§ ABOUT THIS EXERCISE
A single number is required: the count of lines in the entries below that include the word "dimensions".

Data records:
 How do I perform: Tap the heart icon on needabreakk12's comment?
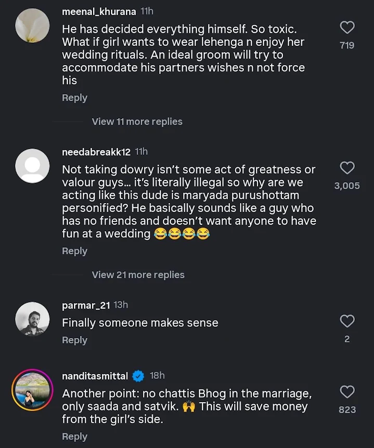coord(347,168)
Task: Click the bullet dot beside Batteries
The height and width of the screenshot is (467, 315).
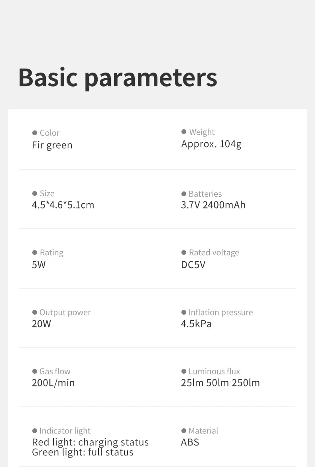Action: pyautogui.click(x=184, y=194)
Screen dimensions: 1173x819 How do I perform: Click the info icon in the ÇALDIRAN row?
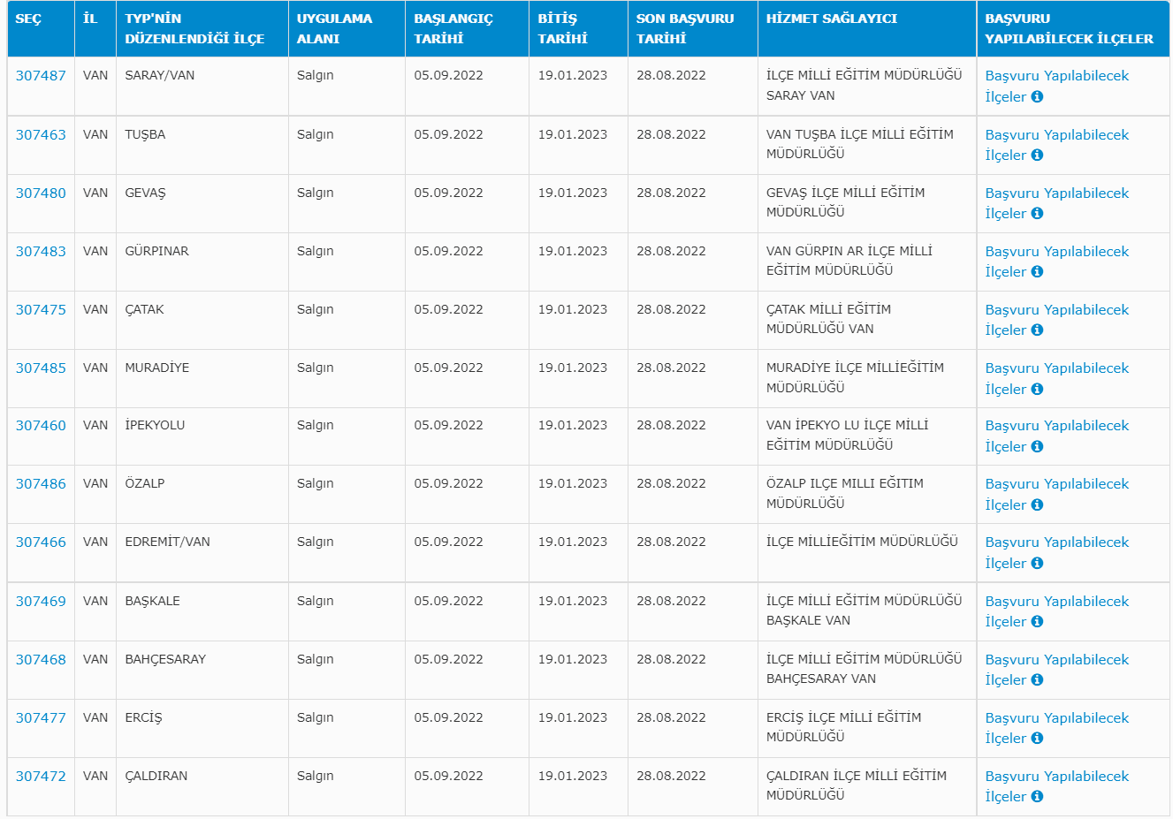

...

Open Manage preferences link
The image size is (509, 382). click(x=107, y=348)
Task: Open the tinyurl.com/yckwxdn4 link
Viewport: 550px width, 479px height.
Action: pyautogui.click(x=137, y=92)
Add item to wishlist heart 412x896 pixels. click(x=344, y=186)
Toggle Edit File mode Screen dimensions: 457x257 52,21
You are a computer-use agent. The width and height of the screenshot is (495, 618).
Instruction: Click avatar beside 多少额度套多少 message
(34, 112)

==

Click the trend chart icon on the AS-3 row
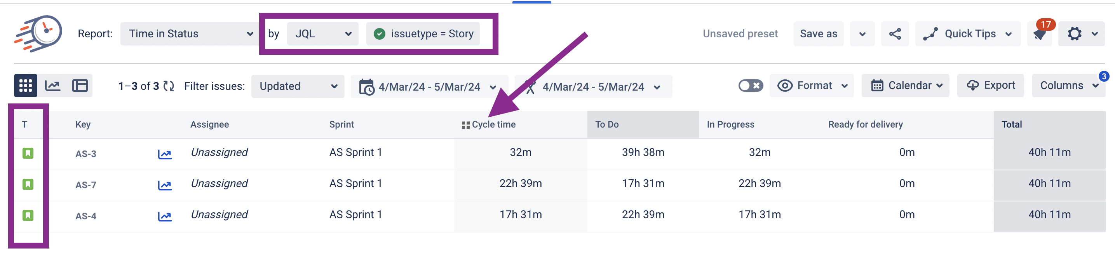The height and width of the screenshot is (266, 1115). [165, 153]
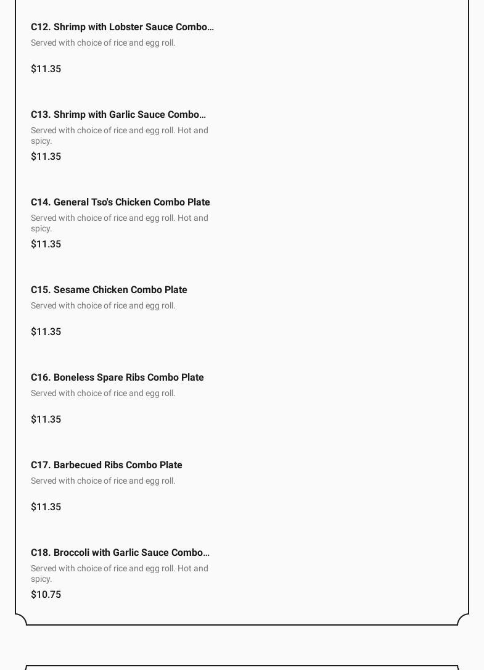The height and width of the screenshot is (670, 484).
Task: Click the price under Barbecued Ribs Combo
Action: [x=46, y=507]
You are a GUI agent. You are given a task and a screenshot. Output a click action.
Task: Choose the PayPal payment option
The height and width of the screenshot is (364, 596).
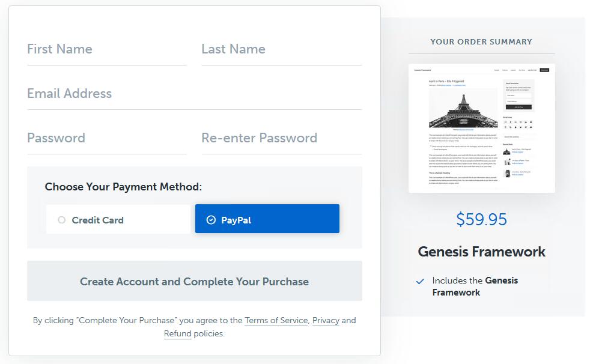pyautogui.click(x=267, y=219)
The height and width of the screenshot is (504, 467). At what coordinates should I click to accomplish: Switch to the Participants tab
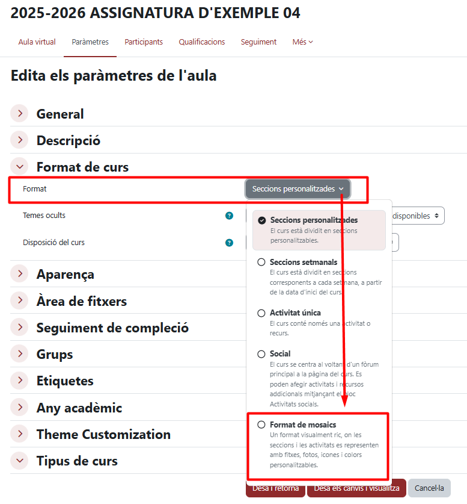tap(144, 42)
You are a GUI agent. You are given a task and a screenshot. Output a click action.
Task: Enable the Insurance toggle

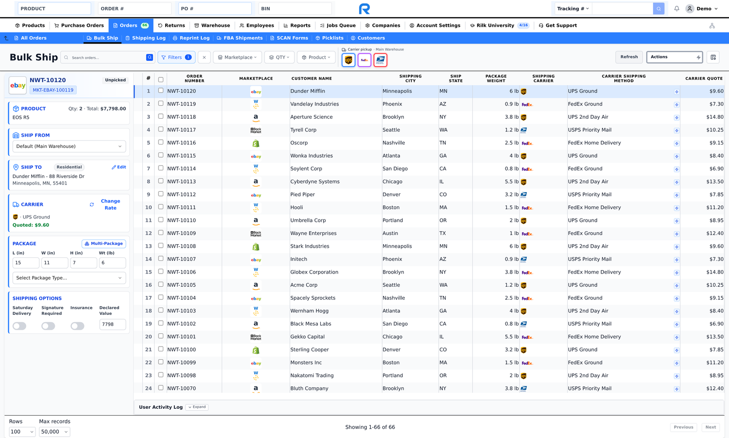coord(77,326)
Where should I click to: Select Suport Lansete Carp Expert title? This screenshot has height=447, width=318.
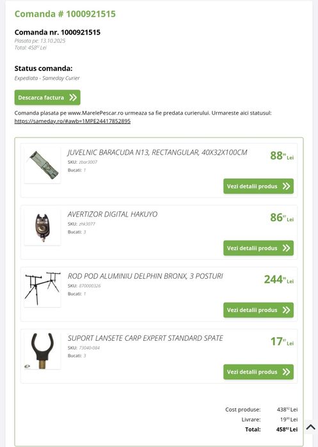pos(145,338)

§ OUTPUT OF THE TASK
2